Ferlinghetti was born of an Italian-Portuguese-Sephardic immigrant family in Yonkers, New York, he attended the Mount Hermon School and then University of North Carolina at Chapel Hill, and then served in the United States Navy during World War II. After the war, he got a master's degree from Columbia University and a doctorate from the Sorbonne. While studying in Paris, he met Kenneth Rexroth, who later persuaded him to go to San Francisco to experience the growing literary scene there. Between 1951 and 1953 he taught French, wrote literary criticism, and painted.
In 1953, Ferlinghetti and Peter D. Martin started a bookshop, which they named City Lights after a film magazine Martin had started. Two years later, after Martin had left for New York, Ferlinghetti started the publishing house, specialising in poetry. The most famous publication was Howl, the poem by Allen Ginsberg, which was initially impounded by the authorities, and subject of a groundbreaking legal case.
Ferlinghetti had a retreat in a fairly wild area of Coastal California, Big Sur.
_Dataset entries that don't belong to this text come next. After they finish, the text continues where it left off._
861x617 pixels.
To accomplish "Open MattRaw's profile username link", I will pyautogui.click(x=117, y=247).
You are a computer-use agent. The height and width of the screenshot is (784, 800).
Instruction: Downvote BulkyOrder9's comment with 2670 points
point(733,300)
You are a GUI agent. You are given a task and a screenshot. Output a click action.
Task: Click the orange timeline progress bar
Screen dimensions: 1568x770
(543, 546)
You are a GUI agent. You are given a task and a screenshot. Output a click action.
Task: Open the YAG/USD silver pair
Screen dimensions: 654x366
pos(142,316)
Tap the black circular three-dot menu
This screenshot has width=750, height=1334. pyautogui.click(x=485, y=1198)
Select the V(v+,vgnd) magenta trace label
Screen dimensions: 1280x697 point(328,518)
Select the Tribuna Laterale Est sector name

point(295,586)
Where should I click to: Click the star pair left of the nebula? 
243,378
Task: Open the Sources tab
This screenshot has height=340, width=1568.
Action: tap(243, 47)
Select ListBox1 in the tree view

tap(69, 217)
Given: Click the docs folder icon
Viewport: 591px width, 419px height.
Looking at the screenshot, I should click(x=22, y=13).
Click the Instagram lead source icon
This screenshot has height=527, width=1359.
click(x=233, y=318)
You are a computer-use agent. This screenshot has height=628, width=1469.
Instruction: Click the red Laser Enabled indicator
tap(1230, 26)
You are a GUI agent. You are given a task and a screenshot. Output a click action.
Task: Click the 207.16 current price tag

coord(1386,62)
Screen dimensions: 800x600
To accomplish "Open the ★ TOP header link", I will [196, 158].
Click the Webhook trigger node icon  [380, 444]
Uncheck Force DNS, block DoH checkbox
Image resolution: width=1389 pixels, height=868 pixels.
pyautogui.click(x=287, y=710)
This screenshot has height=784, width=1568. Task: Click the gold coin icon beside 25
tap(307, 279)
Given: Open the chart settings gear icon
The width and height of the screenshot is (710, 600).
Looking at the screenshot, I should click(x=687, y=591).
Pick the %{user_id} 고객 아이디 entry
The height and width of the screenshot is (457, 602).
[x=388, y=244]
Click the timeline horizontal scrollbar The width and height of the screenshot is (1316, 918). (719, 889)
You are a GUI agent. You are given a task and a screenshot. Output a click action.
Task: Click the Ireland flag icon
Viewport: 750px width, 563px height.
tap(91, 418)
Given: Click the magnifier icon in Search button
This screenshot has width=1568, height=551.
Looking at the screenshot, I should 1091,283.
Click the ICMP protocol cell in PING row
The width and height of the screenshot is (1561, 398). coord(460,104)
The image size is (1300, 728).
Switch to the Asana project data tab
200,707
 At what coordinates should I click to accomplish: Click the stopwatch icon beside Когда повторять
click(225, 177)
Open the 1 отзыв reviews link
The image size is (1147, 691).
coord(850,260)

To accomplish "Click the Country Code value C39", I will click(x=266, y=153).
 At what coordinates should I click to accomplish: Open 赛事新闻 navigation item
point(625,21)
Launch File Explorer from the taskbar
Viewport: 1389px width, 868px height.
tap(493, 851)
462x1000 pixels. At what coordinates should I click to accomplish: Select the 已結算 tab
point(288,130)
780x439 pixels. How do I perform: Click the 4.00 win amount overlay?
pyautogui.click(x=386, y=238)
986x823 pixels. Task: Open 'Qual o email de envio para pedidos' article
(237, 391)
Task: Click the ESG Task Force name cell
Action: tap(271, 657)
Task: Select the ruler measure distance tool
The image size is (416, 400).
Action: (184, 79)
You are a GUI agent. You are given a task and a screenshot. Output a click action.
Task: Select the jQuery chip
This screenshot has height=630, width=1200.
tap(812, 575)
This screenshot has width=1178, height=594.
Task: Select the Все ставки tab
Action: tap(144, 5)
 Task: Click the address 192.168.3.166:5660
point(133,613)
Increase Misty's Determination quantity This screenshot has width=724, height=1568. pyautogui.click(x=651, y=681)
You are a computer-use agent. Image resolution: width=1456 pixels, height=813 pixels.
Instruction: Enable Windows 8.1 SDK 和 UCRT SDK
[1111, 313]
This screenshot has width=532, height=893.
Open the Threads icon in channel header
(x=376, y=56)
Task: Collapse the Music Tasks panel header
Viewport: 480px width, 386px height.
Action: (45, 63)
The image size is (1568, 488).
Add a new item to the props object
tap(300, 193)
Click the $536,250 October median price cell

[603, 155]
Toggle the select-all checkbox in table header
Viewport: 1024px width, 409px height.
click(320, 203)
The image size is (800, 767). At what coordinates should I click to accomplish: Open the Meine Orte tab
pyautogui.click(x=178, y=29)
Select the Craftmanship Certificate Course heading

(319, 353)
He always enjoyed nature, and he espoused a liberal spirituality imbued with kindness. These aspects of his character inclined him toward friendships with American practitioners of Buddhism, like Ginsberg and Gary Snyder. Politically, he has described himself as an anarchist at heart (a community-oriented, ethical anarchist) who has come to accept that common humanity is not yet ready to live well within anarchism; consequently, he has espoused the sort of social democracy modelled in Scandinavian countries.
Ferlinghetti's best-known collection of poetry is A Coney Island of the Mind, which has been translated into nine languages. In 1998 he was named Poet Laureate of San Francisco. In addition to writing and publishing poetry and running the bookstore, Ferlinghetti continues to paint, and his work has been exhibited in galleries and museums.
Ferlinghetti's poetry often reflects his views about politics and social issues of the time, and he challenges the current thoughts about an artist's role in the world.